• **Description of the task**:
Gather every line in the material below that contains the word "point", and list those lines unchanged.

• **Records provided**:
▽

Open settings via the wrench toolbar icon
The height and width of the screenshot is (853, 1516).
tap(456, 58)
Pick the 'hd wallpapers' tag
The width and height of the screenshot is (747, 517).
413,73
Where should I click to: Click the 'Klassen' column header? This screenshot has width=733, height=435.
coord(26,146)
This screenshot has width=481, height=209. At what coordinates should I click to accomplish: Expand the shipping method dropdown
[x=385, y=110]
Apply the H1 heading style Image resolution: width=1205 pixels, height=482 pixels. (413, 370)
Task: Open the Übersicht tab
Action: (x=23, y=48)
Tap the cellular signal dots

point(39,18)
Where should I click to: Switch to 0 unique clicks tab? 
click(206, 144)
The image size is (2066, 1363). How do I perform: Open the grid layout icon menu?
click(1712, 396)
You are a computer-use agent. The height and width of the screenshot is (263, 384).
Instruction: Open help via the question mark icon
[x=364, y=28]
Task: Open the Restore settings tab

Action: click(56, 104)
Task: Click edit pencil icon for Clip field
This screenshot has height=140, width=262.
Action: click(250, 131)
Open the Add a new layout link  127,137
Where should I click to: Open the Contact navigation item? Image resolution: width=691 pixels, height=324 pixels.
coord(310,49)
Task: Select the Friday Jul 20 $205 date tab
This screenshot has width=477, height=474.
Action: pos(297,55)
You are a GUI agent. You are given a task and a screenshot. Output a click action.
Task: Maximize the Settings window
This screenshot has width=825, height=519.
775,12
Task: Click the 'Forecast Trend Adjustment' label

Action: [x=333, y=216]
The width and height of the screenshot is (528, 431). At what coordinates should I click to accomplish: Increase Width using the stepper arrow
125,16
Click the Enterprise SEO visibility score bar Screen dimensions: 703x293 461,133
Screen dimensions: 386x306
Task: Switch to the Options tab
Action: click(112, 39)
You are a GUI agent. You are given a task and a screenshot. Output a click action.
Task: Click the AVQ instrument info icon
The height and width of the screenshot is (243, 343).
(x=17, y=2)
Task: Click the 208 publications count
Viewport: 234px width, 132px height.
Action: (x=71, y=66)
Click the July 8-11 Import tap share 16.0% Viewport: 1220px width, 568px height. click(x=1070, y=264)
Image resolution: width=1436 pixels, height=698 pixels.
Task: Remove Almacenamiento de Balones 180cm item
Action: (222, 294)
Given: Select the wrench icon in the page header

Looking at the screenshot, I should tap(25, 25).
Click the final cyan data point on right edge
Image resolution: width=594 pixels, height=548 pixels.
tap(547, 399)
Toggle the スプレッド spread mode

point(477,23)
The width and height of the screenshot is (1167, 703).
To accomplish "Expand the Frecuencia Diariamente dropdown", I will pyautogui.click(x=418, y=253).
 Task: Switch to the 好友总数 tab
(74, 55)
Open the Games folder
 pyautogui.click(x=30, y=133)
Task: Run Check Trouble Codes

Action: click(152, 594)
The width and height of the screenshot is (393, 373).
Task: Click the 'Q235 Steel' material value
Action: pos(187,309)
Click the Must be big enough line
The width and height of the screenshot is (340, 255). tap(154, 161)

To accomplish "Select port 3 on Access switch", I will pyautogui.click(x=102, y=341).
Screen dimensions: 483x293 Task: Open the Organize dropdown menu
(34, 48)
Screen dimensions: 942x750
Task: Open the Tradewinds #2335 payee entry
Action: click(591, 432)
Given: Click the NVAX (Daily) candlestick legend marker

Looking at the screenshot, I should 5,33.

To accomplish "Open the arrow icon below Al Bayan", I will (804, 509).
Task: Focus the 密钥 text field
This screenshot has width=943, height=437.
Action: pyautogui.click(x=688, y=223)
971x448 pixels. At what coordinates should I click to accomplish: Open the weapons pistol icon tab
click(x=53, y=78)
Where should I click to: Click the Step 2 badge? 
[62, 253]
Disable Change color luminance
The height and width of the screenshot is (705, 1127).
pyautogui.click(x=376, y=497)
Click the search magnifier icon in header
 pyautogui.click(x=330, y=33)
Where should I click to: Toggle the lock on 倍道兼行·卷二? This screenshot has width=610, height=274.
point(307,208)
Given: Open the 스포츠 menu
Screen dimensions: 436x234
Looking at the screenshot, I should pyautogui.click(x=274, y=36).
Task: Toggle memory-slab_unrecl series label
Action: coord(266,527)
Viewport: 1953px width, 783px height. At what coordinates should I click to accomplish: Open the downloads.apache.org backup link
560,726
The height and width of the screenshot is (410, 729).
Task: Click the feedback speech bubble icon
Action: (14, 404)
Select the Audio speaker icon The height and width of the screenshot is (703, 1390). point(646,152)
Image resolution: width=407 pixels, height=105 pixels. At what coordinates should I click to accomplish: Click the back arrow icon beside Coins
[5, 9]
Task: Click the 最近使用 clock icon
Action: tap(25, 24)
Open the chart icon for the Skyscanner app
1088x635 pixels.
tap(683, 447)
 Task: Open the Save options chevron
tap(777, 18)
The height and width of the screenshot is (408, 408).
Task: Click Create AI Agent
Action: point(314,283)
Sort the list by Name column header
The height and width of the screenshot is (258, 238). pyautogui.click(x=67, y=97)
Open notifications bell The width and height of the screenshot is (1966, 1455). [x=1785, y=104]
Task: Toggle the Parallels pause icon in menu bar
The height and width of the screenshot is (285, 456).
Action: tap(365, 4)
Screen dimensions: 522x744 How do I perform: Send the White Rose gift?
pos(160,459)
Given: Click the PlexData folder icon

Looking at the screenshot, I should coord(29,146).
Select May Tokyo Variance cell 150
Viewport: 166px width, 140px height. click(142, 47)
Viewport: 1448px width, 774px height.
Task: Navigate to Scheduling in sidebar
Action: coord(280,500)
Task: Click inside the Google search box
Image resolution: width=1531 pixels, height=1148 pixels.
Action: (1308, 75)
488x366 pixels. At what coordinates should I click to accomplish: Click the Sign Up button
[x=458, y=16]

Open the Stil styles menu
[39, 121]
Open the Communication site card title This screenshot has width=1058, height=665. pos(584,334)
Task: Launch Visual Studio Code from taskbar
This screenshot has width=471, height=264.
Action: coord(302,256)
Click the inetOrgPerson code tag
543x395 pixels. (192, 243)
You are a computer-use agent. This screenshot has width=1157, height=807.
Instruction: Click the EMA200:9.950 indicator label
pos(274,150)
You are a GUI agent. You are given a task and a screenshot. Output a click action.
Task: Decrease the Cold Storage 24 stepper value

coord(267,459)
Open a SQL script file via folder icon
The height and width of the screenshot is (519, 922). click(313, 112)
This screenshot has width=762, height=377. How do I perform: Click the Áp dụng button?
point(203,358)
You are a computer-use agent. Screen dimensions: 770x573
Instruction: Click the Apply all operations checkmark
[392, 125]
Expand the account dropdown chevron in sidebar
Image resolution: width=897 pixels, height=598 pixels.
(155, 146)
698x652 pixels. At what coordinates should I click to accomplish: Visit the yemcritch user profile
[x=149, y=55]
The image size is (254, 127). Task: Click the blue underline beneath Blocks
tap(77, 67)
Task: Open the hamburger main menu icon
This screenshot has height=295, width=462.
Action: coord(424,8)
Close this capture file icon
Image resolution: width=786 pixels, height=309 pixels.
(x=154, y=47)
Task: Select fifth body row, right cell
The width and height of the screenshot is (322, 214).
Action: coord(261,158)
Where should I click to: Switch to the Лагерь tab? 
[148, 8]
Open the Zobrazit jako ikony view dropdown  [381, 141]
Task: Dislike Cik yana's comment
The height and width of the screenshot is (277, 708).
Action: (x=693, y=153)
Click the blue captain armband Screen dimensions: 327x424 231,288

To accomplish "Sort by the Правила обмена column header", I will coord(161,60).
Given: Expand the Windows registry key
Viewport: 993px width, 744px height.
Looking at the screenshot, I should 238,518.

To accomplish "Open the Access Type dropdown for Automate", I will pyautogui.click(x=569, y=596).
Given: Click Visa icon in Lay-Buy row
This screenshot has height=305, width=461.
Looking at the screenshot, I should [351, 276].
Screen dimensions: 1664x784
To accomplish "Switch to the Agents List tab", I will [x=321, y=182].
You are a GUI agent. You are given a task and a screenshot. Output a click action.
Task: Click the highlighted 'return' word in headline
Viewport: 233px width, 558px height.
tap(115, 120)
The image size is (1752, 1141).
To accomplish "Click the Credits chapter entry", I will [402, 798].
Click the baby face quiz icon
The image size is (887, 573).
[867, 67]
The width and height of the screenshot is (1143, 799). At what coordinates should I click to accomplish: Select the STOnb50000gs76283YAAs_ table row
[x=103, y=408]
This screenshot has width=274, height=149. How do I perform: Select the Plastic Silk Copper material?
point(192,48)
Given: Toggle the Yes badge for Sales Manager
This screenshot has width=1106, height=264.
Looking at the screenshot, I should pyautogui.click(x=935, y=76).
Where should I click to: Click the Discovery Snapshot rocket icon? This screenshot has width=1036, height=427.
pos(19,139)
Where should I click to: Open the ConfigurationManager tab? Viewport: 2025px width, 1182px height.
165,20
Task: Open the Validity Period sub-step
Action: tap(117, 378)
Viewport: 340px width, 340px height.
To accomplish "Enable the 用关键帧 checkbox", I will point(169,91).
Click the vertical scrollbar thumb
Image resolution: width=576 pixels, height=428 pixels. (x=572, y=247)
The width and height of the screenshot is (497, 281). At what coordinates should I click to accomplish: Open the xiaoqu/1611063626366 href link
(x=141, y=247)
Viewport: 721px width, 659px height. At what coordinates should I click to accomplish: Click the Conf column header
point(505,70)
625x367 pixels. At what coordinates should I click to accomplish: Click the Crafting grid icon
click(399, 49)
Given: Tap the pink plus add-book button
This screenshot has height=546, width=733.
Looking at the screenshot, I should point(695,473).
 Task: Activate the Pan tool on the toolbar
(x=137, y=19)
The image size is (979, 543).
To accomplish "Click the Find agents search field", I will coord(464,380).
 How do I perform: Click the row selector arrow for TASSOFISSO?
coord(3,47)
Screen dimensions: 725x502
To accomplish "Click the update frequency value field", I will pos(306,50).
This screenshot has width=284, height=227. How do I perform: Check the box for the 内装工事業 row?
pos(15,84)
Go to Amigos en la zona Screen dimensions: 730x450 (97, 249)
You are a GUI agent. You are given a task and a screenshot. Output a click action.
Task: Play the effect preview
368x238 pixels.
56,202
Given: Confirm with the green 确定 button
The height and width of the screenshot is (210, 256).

△

• **Output for this exercise**:
point(39,18)
Click the final cyan data point on right edge
point(477,23)
point(307,208)
Select the Audio speaker icon The height and width of the screenshot is (703, 1390). point(646,152)
Action: point(314,283)
point(203,358)
point(192,48)
To accomplish "Enable the 用关键帧 checkbox", I will point(169,91).
point(505,70)
Looking at the screenshot, I should point(695,473).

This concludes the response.